Work to be completed: Repeat the entries shown below with every word and mark intact.

Material for the task:
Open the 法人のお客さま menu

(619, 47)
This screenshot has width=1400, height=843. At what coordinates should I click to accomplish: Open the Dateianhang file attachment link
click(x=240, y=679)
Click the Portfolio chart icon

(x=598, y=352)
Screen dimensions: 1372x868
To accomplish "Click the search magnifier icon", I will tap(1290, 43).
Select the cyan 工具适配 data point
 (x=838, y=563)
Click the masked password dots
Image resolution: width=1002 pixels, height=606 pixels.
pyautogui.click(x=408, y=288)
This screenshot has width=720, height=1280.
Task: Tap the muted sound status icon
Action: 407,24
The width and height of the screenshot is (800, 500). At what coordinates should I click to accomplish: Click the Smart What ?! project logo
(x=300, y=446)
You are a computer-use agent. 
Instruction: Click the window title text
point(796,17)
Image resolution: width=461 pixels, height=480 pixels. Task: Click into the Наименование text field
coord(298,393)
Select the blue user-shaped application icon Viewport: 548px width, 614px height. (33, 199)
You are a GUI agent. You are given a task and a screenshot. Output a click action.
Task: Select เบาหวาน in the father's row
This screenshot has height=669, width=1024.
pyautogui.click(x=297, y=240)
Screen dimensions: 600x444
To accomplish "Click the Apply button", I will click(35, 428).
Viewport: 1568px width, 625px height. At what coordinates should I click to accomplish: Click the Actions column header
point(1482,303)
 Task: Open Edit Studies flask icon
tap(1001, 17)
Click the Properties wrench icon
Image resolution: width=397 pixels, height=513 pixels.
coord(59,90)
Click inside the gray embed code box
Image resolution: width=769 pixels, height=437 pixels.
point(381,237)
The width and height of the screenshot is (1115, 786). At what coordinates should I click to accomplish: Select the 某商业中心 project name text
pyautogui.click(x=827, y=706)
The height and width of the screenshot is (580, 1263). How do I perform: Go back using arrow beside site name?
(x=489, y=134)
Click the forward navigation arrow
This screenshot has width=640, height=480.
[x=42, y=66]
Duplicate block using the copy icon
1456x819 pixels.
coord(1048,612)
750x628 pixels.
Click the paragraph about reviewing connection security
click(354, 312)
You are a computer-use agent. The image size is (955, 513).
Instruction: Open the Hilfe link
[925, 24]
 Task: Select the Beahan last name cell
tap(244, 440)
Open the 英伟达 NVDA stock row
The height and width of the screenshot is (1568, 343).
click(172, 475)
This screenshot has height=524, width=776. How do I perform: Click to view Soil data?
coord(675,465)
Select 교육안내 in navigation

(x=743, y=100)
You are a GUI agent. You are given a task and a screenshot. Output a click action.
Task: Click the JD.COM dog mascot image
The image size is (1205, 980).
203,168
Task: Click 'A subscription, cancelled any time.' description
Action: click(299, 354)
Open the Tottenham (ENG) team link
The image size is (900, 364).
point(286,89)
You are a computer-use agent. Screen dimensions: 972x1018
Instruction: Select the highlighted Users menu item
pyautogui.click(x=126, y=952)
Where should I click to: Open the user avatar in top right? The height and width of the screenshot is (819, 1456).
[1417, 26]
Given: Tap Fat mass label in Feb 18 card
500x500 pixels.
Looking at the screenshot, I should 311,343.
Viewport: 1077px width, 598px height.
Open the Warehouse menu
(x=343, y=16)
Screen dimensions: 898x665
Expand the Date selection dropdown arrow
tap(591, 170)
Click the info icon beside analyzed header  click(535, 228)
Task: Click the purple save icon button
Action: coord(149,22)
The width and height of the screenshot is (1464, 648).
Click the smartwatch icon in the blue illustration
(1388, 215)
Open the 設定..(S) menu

Task response:
Open the 法人のお客さま menu

(619, 47)
This screenshot has width=1400, height=843. At what coordinates should I click to accomplish: Open the Dateianhang file attachment link
click(x=240, y=679)
Click the Portfolio chart icon

(x=598, y=352)
Screen dimensions: 1372x868
To accomplish "Click the search magnifier icon", I will tap(1290, 43).
Select the cyan 工具适配 data point
 (x=838, y=563)
Click the masked password dots
Image resolution: width=1002 pixels, height=606 pixels.
pyautogui.click(x=408, y=288)
This screenshot has width=720, height=1280.
Task: Tap the muted sound status icon
Action: 407,24
The width and height of the screenshot is (800, 500). At what coordinates should I click to accomplish: Click the Smart What ?! project logo
(x=300, y=446)
You are a computer-use agent. 
Instruction: Click the window title text
point(796,17)
Image resolution: width=461 pixels, height=480 pixels. Task: Click into the Наименование text field
coord(298,393)
Select the blue user-shaped application icon Viewport: 548px width, 614px height. (33, 199)
You are a GUI agent. You are given a task and a screenshot. Output a click action.
Task: Select เบาหวาน in the father's row
This screenshot has height=669, width=1024.
pyautogui.click(x=297, y=240)
Screen dimensions: 600x444
To accomplish "Click the Apply button", I will click(35, 428).
Viewport: 1568px width, 625px height. At what coordinates should I click to accomplish: Click the Actions column header
point(1482,303)
 Task: Open Edit Studies flask icon
tap(1001, 17)
Click the Properties wrench icon
Image resolution: width=397 pixels, height=513 pixels.
coord(59,90)
Click inside the gray embed code box
Image resolution: width=769 pixels, height=437 pixels.
point(381,237)
The width and height of the screenshot is (1115, 786). At what coordinates should I click to accomplish: Select the 某商业中心 project name text
pyautogui.click(x=827, y=706)
The height and width of the screenshot is (580, 1263). How do I perform: Go back using arrow beside site name?
(x=489, y=134)
Click the forward navigation arrow
This screenshot has width=640, height=480.
[x=42, y=66]
Duplicate block using the copy icon
1456x819 pixels.
coord(1048,612)
750x628 pixels.
Click the paragraph about reviewing connection security
click(354, 312)
You are a computer-use agent. The image size is (955, 513).
Instruction: Open the Hilfe link
[925, 24]
 Task: Select the Beahan last name cell
tap(244, 440)
Open the 英伟达 NVDA stock row
The height and width of the screenshot is (1568, 343).
click(172, 475)
This screenshot has height=524, width=776. How do I perform: Click to view Soil data?
coord(675,465)
Select 교육안내 in navigation

(x=743, y=100)
You are a GUI agent. You are given a task and a screenshot. Output a click action.
Task: Click the JD.COM dog mascot image
The image size is (1205, 980).
203,168
Task: Click 'A subscription, cancelled any time.' description
Action: click(299, 354)
Open the Tottenham (ENG) team link
The image size is (900, 364).
point(286,89)
You are a computer-use agent. Screen dimensions: 972x1018
Instruction: Select the highlighted Users menu item
pyautogui.click(x=126, y=952)
Where should I click to: Open the user avatar in top right? The height and width of the screenshot is (819, 1456).
[1417, 26]
Given: Tap Fat mass label in Feb 18 card
500x500 pixels.
Looking at the screenshot, I should 311,343.
Viewport: 1077px width, 598px height.
Open the Warehouse menu
(x=343, y=16)
Screen dimensions: 898x665
Expand the Date selection dropdown arrow
tap(591, 170)
Click the info icon beside analyzed header  click(535, 228)
Task: Click the purple save icon button
Action: coord(149,22)
The width and height of the screenshot is (1464, 648).
Click the smartwatch icon in the blue illustration
(1388, 215)
Open the 設定..(S) menu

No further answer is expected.